WORK TASK → Print only the lines from the one with "Click the 大小 size value field" through the end of the data, exactly, and please omit pictures.

-*-

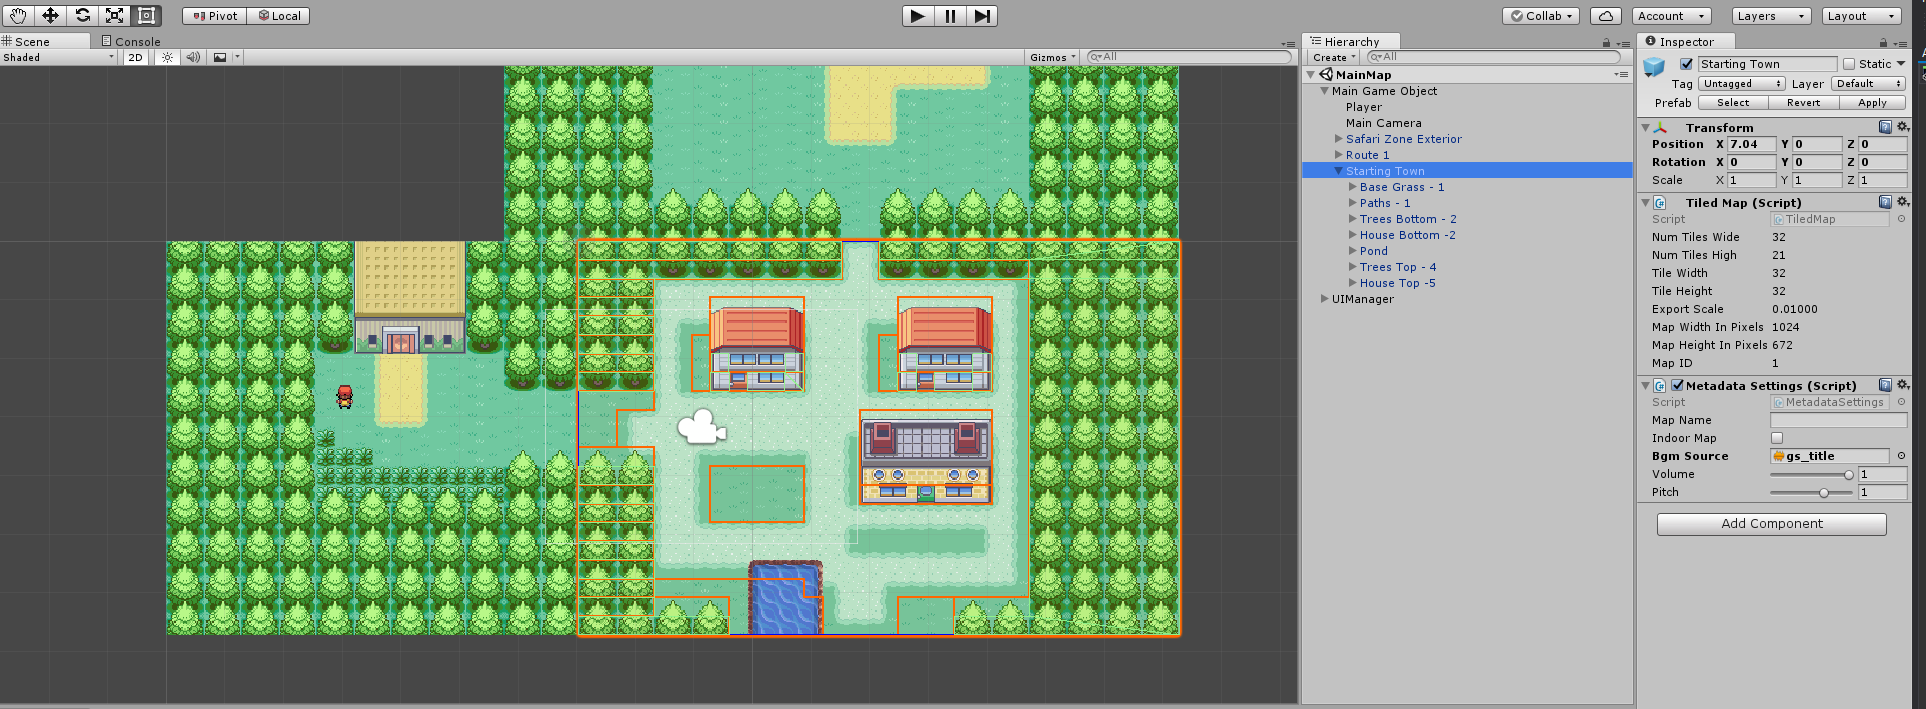Select the Rotate tool
1926x709 pixels.
pos(83,16)
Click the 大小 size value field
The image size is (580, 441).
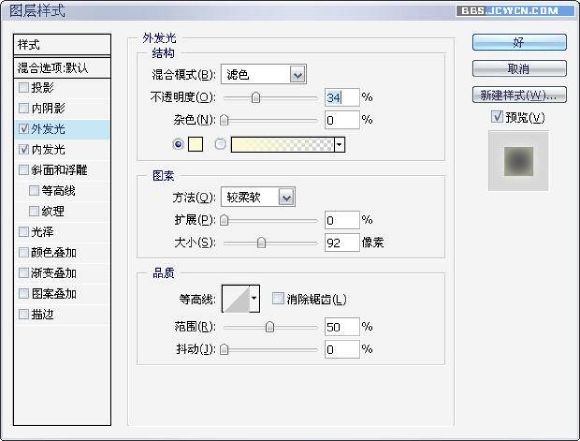[x=342, y=243]
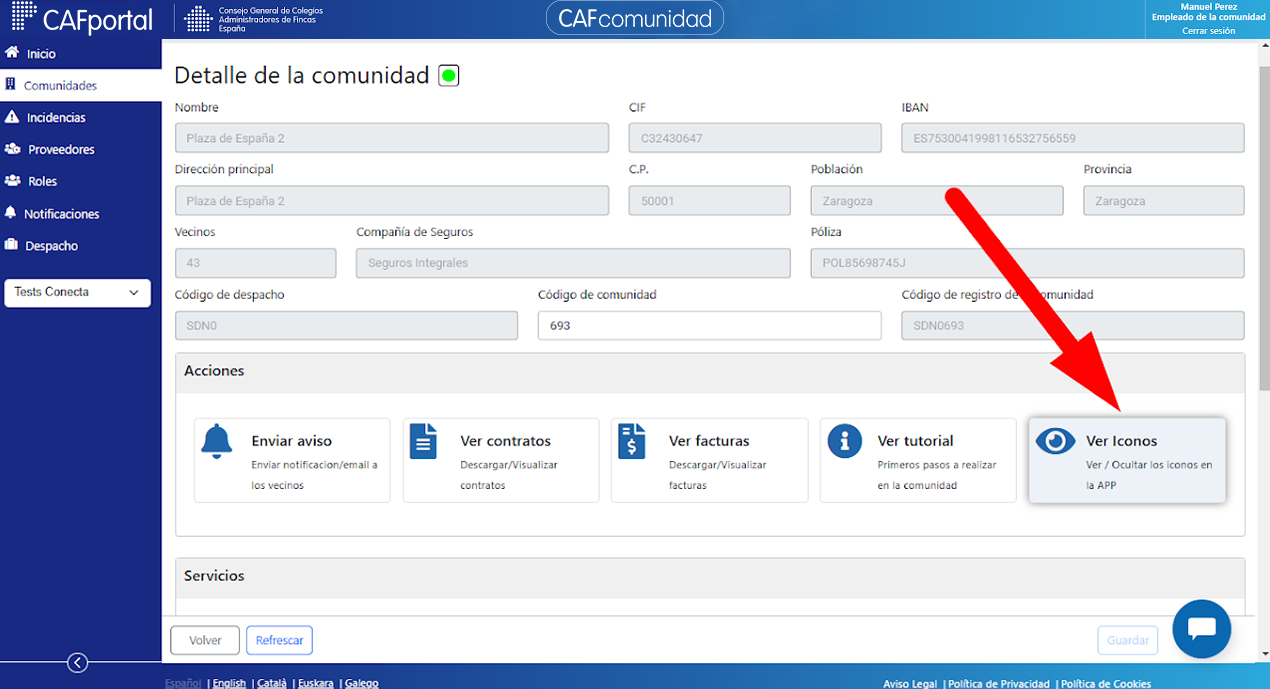This screenshot has width=1270, height=689.
Task: Click the Código de comunidad input field
Action: (709, 326)
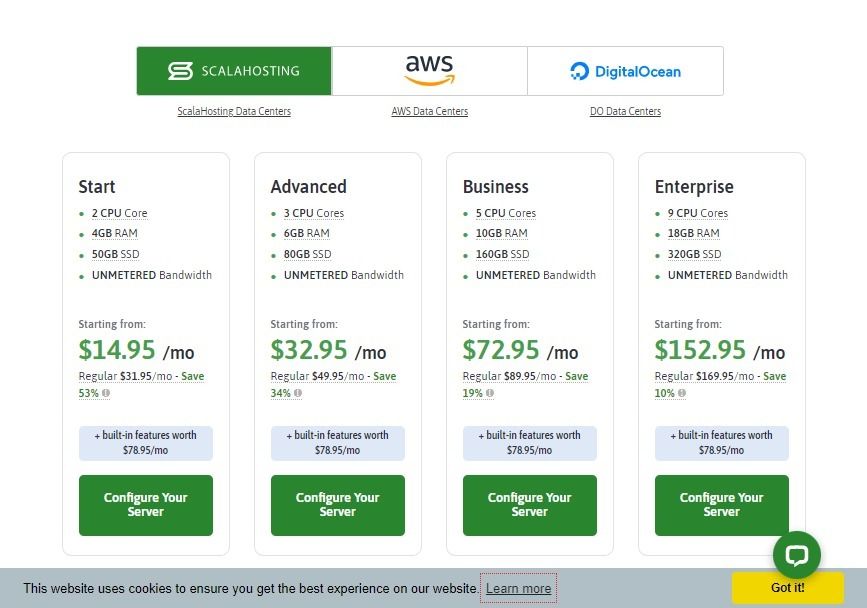
Task: Click info icon next to Save 34%
Action: pos(297,393)
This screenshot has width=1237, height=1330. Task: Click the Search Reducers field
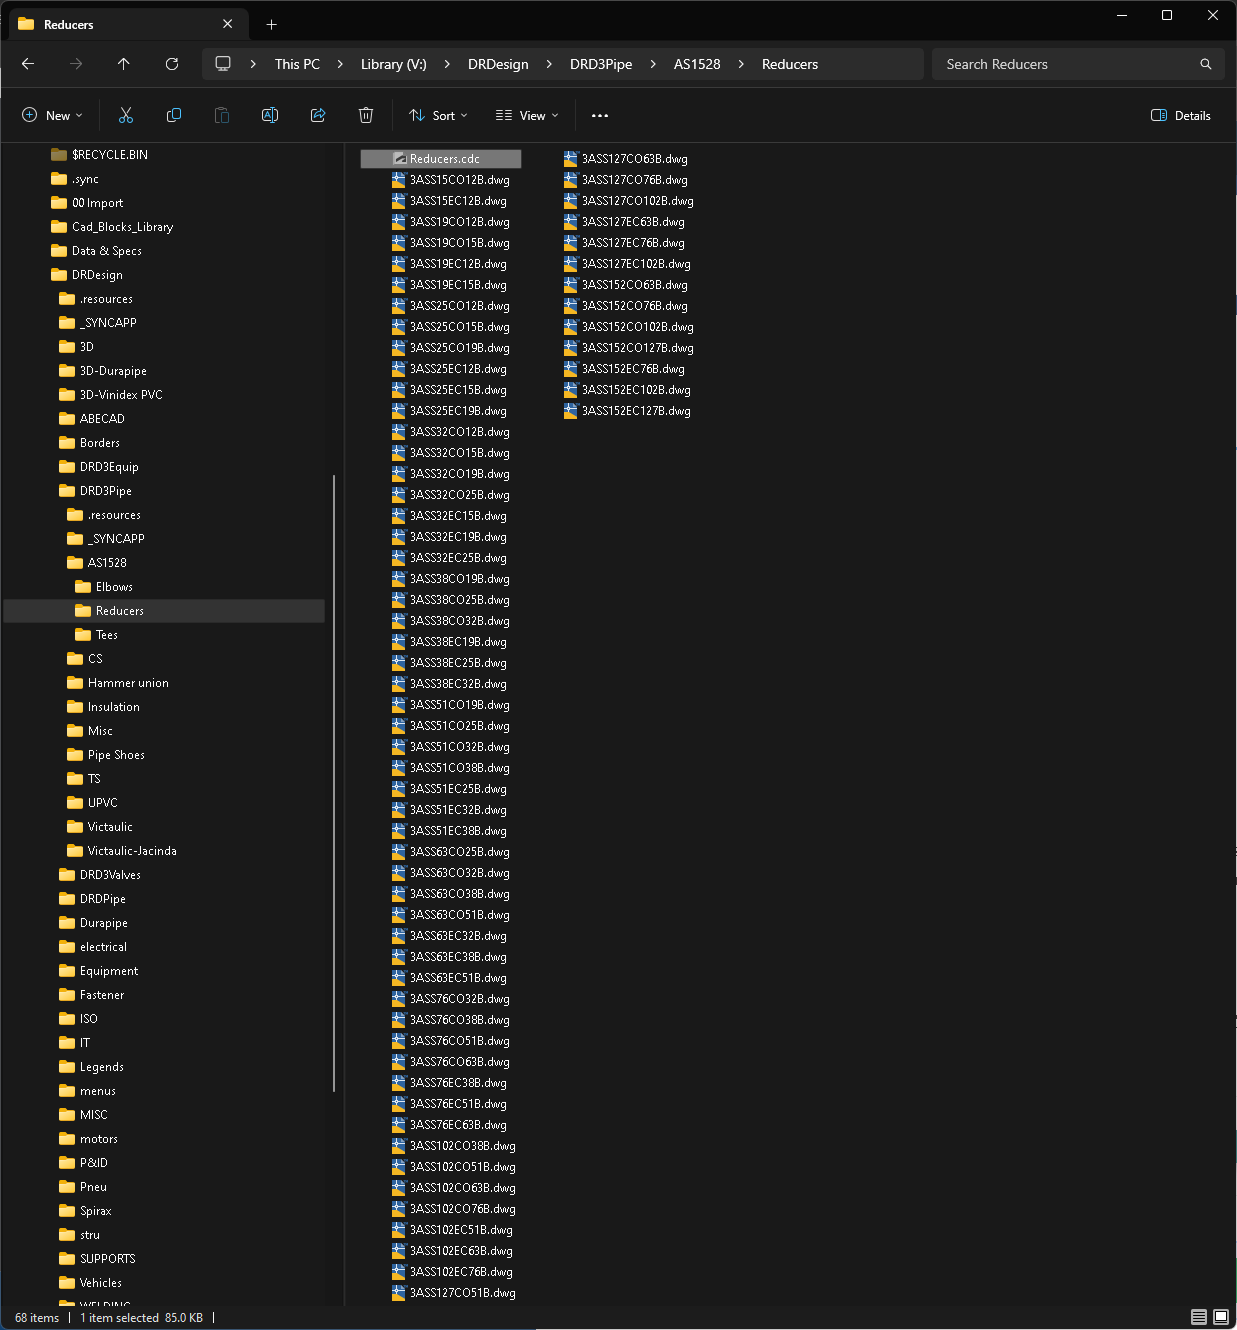(1070, 64)
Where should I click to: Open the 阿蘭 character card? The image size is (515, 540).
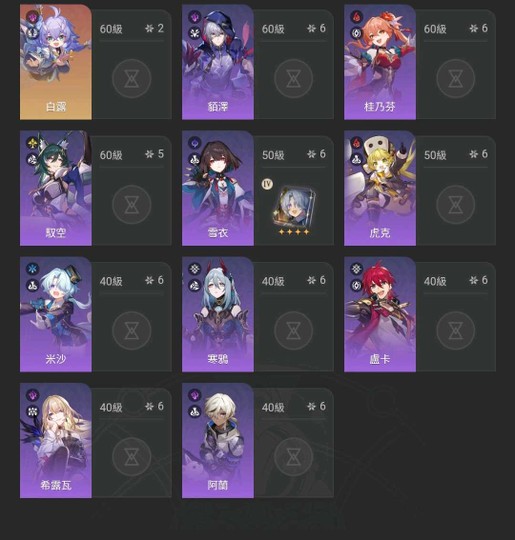point(218,440)
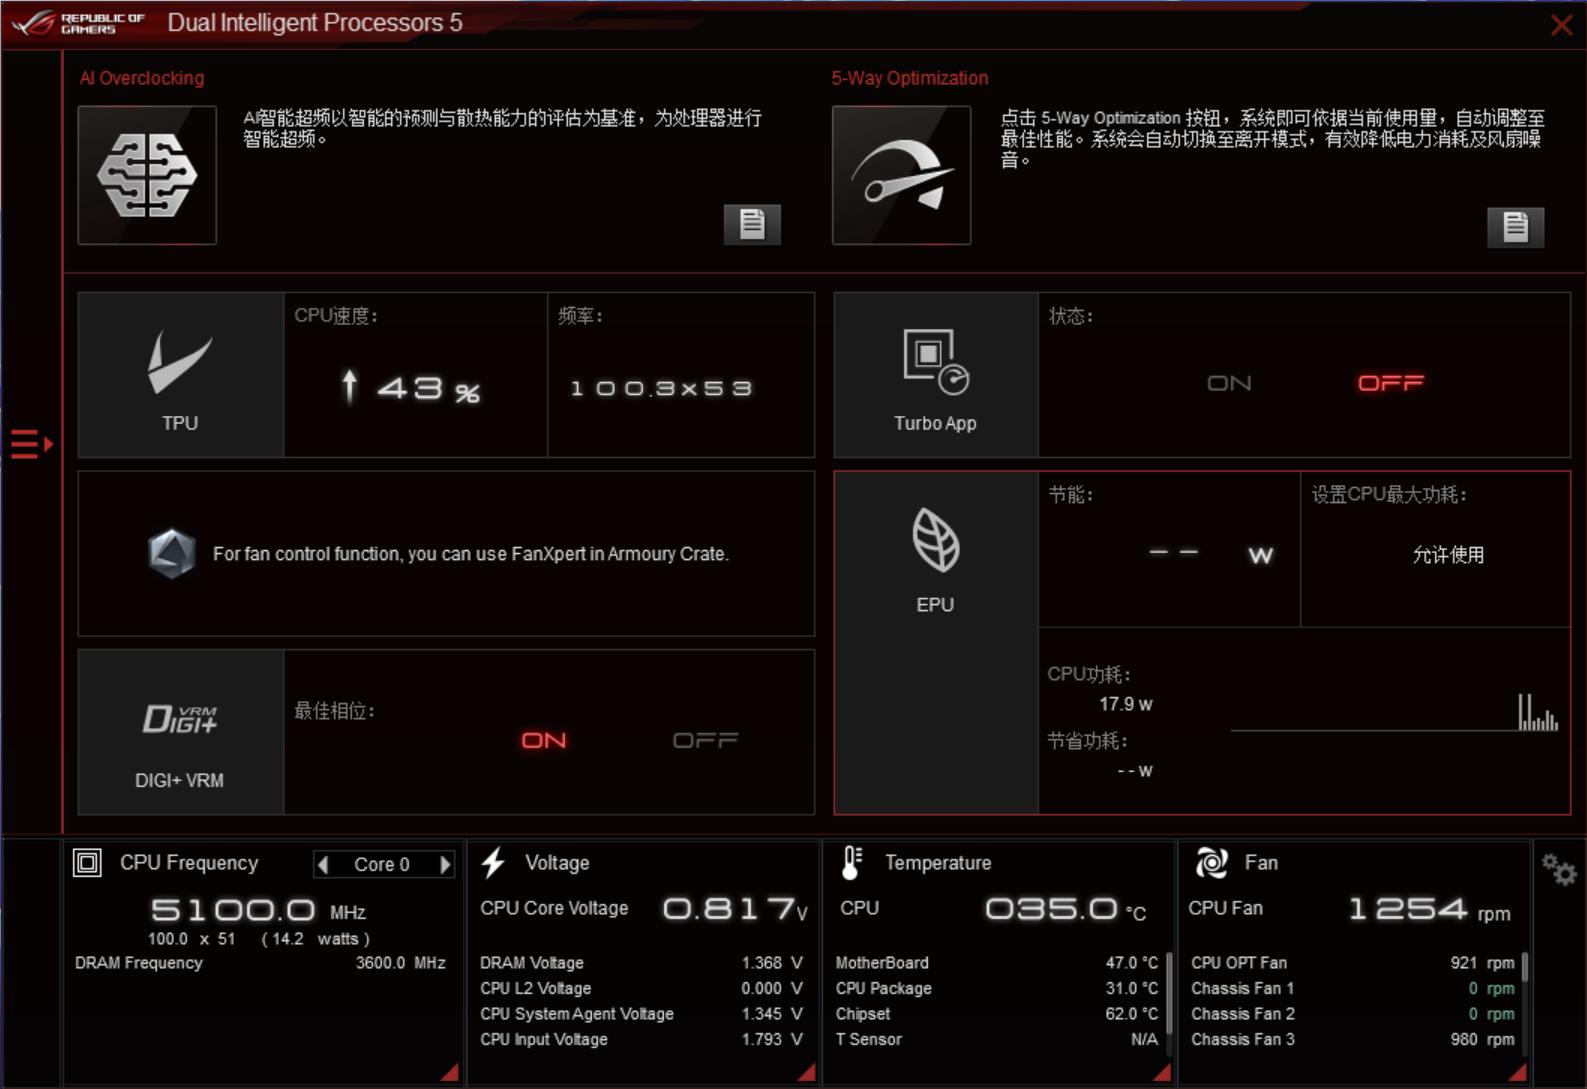Image resolution: width=1587 pixels, height=1089 pixels.
Task: Launch 5-Way Optimization speedometer icon
Action: (x=901, y=175)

-*-

SOLUTION →
Click the 大小 size value field
The image size is (580, 441).
[x=342, y=243]
This screenshot has width=1270, height=689.
Task: Click the Código de comunidad input field
Action: (709, 326)
Task: Click info icon next to Save 34%
Action: pos(297,393)
This screenshot has width=1237, height=1330. Task: Click the Search Reducers field
(1070, 64)
Where should I click to: Open the 阿蘭 character card? The image size is (515, 540).
point(218,440)
Image resolution: width=1587 pixels, height=1089 pixels.
Task: Launch 5-Way Optimization speedometer icon
Action: (x=901, y=175)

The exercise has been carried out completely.